The records:
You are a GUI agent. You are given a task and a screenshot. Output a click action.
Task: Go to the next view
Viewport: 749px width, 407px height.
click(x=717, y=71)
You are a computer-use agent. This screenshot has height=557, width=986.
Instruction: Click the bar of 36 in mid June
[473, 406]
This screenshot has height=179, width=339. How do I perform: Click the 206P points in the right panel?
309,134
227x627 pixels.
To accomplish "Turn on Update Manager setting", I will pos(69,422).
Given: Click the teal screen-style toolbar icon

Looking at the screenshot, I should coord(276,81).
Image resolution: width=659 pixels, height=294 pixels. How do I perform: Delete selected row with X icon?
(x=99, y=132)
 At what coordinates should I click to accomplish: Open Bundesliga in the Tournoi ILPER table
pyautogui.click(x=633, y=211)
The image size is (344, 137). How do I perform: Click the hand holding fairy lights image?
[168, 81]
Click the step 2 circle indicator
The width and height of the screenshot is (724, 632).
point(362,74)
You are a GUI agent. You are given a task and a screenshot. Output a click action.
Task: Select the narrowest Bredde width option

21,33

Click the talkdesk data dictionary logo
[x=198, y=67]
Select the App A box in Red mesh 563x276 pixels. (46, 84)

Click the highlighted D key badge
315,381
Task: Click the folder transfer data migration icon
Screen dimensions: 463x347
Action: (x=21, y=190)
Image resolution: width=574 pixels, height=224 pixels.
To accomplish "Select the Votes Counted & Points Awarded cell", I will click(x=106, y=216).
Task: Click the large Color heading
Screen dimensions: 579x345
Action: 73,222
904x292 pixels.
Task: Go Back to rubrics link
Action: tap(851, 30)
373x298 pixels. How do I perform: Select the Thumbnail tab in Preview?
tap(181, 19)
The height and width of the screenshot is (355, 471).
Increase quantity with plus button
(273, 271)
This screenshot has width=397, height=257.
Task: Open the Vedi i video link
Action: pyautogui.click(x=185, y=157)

Assignment:
Repeat exactly the lines above from the one with "Task: Click the large Color heading" up to and including the one with "The height and". No other line belongs in the reply.

Task solution:
Task: Click the large Color heading
Screen dimensions: 579x345
Action: 73,222
904x292 pixels.
Task: Go Back to rubrics link
Action: tap(851, 30)
373x298 pixels. How do I perform: Select the Thumbnail tab in Preview?
tap(181, 19)
The height and width of the screenshot is (355, 471).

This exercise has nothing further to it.